L’innovation ne paraît pas très ragoutante, à première vue. Ce « robot » ressemble en effet à un petit tas de slime, une matière à mi-chemin entre une pâte et une gelée, qui se tortille et se déforme pour se déplacer. Pourtant, c’est justement cette particularité qui fait sa force. Sa composition pourrait même lui permettre de se faufiler jusque dans les moindres recoins de notre corps.
C’est une équipe de chercheurs de l’Université de Hong Kong qui a développé ce petit robot au corps mou. Nul besoin pour lui de « squelette » ou de systèmes de propulsion internes, puisqu’il est contrôlé par aimantation depuis l’extérieur. Cette absence de rigidité lui permet de se compresser, se tordre, s’aplatir, pour circuler dans des passages tortueux et étroits.

● ● ● ● ●

SÉRIE D'EXERCICES:
1. Indiquez si chacune des affirmations suivantes concorde avec le texte sur le robot en slime. Répondez par oui ou par non et citez les mots du texte qui tranchent.
(a) Le robot a été mis au point par une équipe de l'Université de Hong Kong.
(b) Le robot se déplace grâce à un système de propulsion interne.
(c) Le robot est commandé par aimantation depuis l'extérieur.
2. Recopiez le passage du texte sur le robot en slime qui commence aux mots « L’innovation ne paraît » et s'arrête après « de notre corps. ».
3. Poursuivez le texte sur le robot en slime après sa dernière phrase.

DONNÉES FOURNIES:
● ● ● ● ●

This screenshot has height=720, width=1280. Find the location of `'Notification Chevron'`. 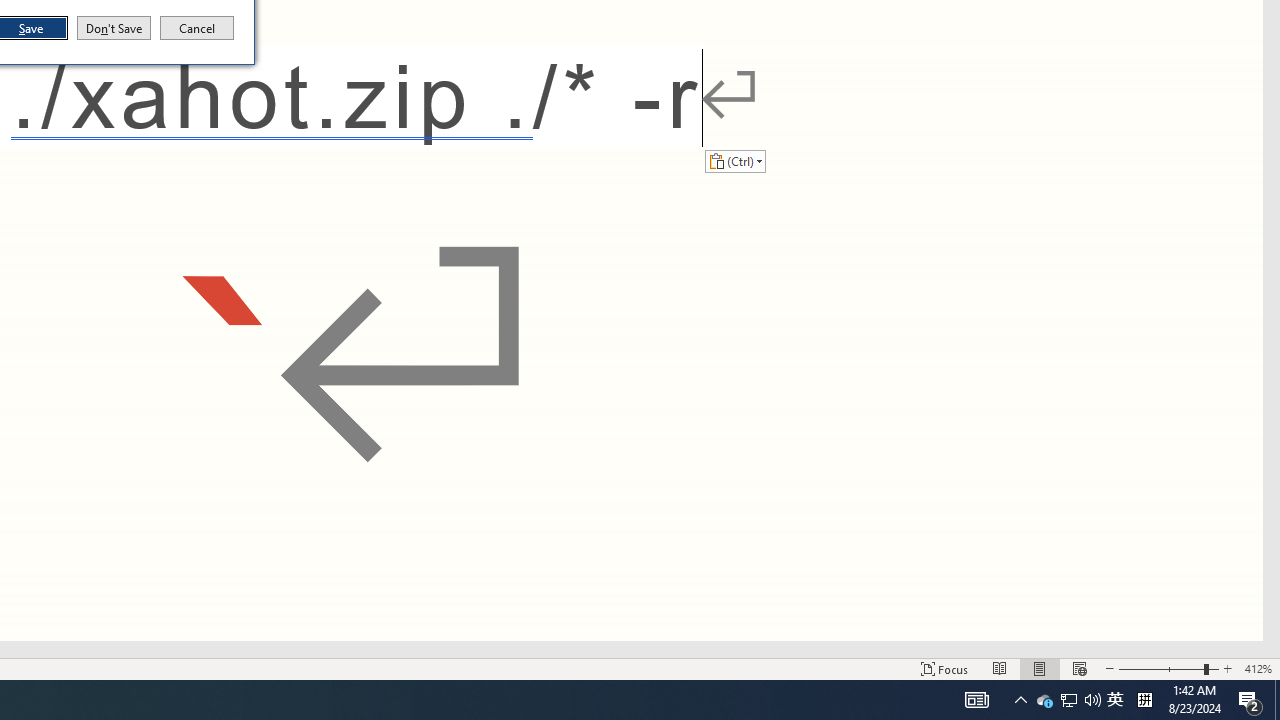

'Notification Chevron' is located at coordinates (1044, 698).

● ● ● ● ●

RÉSULTATS PAR TÂCHE:
1.
(a) Oui : « C’est une équipe de chercheurs de l’Université de Hong Kong qui a développé ce petit robot au corps mou. »
(b) Non : « Nul besoin pour lui de « squelette » ou de systèmes de propulsion internes »
(c) Oui : « il est contrôlé par aimantation depuis l’extérieur »

2.
L’innovation ne paraît pas très ragoutante, à première vue. Ce « robot » ressemble en effet à un petit tas de slime, une matière à mi-chemin entre une pâte et une gelée, qui se tortille et se déforme pour se déplacer. Pourtant, c’est justement cette particularité qui fait sa force. Sa composition pourrait même lui permettre de se faufiler jusque dans les moindres recoins de notre corps.

3.
Cette innovation appartient donc au domaine de la « robotique molle », domaine spécifique de la robotique qui traite des robots « mous », c’est-à-dire construits en matériaux élastiques, déformables… Ceux-ci offrent de nombreuses perspectives. « Les robots miniatures magnétiques à corps mou permettent un accès non invasif aux espaces restreints et offrent des solutions idéales pour la chirurgie mini-invasive, la micromanipulation et l’administration ciblée de médicaments », soulignent par exemple les chercheurs, qui ont publié leurs recherches dans le journal Advanced Functional Materials.
Les travaux de recherche et les prototypes de robots de ce type ne manquent en effet pas. Il y a quelques mois, nous présentions dans un autre article de minuscules robots poissons qui pourraient être utilisés dans le traitement ciblé des cellules cancéreuses.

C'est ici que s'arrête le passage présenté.